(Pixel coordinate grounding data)
----
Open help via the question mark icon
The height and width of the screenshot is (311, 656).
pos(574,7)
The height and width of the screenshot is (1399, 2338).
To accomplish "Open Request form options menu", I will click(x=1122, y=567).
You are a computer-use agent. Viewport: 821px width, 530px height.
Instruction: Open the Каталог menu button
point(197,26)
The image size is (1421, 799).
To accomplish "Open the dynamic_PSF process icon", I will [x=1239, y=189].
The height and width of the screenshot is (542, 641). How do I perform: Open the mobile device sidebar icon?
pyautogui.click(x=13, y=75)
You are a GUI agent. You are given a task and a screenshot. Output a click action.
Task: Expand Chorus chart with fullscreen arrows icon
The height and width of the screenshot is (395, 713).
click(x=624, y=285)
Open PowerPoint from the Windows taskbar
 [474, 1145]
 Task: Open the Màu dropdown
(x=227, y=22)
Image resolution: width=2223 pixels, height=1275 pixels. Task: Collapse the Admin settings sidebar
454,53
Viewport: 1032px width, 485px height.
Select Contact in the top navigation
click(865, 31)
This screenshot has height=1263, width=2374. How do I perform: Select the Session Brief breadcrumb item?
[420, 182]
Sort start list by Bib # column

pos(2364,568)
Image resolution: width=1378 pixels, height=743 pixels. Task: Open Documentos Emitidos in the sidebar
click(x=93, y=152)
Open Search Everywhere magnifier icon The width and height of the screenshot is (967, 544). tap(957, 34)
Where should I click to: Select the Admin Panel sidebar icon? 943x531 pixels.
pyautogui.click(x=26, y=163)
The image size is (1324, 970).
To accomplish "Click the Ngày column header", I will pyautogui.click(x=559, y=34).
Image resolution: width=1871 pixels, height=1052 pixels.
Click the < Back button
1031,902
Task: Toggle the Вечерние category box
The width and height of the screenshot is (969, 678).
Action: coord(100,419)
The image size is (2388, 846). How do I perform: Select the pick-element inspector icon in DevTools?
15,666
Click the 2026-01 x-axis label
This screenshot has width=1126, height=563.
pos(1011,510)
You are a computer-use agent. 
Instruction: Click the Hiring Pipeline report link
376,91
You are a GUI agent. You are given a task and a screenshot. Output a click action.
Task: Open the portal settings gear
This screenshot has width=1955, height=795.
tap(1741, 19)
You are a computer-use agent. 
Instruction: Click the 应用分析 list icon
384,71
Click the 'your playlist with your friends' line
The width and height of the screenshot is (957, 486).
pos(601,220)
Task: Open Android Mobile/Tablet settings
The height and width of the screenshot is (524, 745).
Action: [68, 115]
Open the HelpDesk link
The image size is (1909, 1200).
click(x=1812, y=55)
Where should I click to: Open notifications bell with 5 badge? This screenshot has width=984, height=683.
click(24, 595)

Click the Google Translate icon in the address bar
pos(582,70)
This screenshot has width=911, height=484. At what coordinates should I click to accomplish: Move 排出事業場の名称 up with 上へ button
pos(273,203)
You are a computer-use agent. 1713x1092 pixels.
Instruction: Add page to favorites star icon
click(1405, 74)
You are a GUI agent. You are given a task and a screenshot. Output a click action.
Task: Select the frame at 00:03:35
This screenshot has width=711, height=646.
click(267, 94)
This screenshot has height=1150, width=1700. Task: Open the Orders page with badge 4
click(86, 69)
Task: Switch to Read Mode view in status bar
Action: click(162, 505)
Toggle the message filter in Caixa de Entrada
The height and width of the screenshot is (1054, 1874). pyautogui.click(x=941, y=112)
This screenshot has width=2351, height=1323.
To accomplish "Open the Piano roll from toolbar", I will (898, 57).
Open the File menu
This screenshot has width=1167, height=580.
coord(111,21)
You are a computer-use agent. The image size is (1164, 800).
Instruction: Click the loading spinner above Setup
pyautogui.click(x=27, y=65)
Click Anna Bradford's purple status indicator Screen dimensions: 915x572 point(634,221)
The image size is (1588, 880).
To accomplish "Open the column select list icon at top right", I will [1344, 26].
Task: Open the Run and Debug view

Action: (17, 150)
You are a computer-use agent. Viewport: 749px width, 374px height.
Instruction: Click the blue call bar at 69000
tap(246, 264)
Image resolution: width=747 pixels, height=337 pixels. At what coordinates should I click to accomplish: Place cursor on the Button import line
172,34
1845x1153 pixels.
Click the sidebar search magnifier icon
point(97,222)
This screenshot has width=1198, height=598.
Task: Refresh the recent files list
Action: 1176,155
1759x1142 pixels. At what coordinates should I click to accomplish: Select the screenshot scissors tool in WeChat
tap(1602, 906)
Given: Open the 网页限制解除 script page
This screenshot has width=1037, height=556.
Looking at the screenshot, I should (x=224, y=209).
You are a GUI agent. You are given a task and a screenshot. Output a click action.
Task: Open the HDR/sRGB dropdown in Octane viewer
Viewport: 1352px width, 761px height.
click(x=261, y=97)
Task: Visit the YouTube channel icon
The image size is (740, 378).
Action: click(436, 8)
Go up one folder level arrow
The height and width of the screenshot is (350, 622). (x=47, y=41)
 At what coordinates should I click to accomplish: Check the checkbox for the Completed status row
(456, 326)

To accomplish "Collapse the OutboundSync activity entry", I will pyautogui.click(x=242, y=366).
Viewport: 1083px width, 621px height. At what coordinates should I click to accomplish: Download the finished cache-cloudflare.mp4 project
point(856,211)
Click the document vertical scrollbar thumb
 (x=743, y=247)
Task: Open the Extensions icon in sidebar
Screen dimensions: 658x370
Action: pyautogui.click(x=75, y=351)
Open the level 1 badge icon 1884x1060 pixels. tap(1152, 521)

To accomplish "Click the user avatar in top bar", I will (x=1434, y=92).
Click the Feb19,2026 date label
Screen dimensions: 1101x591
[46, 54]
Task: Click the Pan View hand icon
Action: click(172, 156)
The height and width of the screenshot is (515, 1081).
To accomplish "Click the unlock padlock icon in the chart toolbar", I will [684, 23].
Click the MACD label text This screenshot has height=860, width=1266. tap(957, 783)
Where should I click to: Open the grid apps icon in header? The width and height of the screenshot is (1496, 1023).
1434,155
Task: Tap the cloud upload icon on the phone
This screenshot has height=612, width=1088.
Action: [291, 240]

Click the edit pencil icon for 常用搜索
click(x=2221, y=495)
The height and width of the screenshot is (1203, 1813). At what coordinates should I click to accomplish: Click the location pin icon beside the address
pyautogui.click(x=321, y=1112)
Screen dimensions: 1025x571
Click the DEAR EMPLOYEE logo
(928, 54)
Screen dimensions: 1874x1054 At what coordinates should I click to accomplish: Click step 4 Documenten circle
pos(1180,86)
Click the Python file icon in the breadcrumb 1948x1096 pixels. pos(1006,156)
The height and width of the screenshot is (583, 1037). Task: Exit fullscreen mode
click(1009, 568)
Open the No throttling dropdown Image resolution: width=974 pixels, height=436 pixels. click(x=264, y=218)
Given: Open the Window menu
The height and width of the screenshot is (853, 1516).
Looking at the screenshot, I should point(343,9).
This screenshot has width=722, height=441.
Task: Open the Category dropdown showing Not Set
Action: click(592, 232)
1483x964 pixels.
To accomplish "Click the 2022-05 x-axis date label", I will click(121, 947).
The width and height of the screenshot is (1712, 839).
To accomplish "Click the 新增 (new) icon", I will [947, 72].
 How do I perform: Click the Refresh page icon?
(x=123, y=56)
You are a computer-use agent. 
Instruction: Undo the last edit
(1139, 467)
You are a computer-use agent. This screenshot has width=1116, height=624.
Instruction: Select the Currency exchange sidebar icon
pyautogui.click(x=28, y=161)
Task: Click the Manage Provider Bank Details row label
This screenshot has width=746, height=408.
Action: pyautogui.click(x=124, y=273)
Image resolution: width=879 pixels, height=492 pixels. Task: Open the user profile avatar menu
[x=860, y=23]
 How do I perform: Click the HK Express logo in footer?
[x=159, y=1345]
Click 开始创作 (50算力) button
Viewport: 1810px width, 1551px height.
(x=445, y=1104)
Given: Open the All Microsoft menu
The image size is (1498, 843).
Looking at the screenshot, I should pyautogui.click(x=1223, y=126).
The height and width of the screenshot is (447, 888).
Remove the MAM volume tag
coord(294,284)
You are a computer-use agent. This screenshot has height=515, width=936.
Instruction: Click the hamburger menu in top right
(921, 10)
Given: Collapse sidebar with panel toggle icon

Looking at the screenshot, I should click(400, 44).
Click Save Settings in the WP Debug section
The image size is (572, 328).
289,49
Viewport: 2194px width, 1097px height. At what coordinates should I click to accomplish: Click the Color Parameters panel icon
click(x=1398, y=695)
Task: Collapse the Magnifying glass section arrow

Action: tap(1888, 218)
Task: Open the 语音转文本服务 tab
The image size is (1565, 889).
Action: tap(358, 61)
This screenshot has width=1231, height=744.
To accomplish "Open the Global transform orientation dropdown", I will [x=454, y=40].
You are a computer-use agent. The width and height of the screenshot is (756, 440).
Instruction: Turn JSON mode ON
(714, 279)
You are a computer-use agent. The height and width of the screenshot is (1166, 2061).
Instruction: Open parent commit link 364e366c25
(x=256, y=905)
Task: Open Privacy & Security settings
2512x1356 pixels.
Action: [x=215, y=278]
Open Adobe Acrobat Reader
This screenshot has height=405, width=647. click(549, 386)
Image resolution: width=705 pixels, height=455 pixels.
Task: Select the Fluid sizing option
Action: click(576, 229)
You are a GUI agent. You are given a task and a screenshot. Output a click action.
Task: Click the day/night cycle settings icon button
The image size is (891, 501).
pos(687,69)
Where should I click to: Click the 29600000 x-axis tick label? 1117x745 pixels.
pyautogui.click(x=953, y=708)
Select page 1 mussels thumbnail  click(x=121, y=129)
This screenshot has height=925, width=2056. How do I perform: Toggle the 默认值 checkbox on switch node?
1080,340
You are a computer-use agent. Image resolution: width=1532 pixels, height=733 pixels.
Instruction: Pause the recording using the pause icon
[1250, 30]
----
**Assignment**
Your task is to restate, word for word, only those lines above that fall between the line holding "Click the edit pencil icon for 常用搜索" and the line holding "Given: Open the All Microsoft menu", inclusive.

**Your solution**
Click the edit pencil icon for 常用搜索
click(x=2221, y=495)
The height and width of the screenshot is (1203, 1813). At what coordinates should I click to accomplish: Click the location pin icon beside the address
pyautogui.click(x=321, y=1112)
Screen dimensions: 1025x571
Click the DEAR EMPLOYEE logo
(928, 54)
Screen dimensions: 1874x1054 At what coordinates should I click to accomplish: Click step 4 Documenten circle
pos(1180,86)
Click the Python file icon in the breadcrumb 1948x1096 pixels. pos(1006,156)
The height and width of the screenshot is (583, 1037). Task: Exit fullscreen mode
click(1009, 568)
Open the No throttling dropdown Image resolution: width=974 pixels, height=436 pixels. click(x=264, y=218)
Given: Open the Window menu
The height and width of the screenshot is (853, 1516).
Looking at the screenshot, I should point(343,9).
This screenshot has width=722, height=441.
Task: Open the Category dropdown showing Not Set
Action: click(592, 232)
1483x964 pixels.
To accomplish "Click the 2022-05 x-axis date label", I will click(121, 947).
The width and height of the screenshot is (1712, 839).
To accomplish "Click the 新增 (new) icon", I will [947, 72].
 How do I perform: Click the Refresh page icon?
(x=123, y=56)
You are a computer-use agent. 
Instruction: Undo the last edit
(1139, 467)
You are a computer-use agent. This screenshot has width=1116, height=624.
Instruction: Select the Currency exchange sidebar icon
pyautogui.click(x=28, y=161)
Task: Click the Manage Provider Bank Details row label
This screenshot has width=746, height=408.
Action: pyautogui.click(x=124, y=273)
Image resolution: width=879 pixels, height=492 pixels. Task: Open the user profile avatar menu
[x=860, y=23]
 How do I perform: Click the HK Express logo in footer?
[x=159, y=1345]
Click 开始创作 (50算力) button
Viewport: 1810px width, 1551px height.
(x=445, y=1104)
Given: Open the All Microsoft menu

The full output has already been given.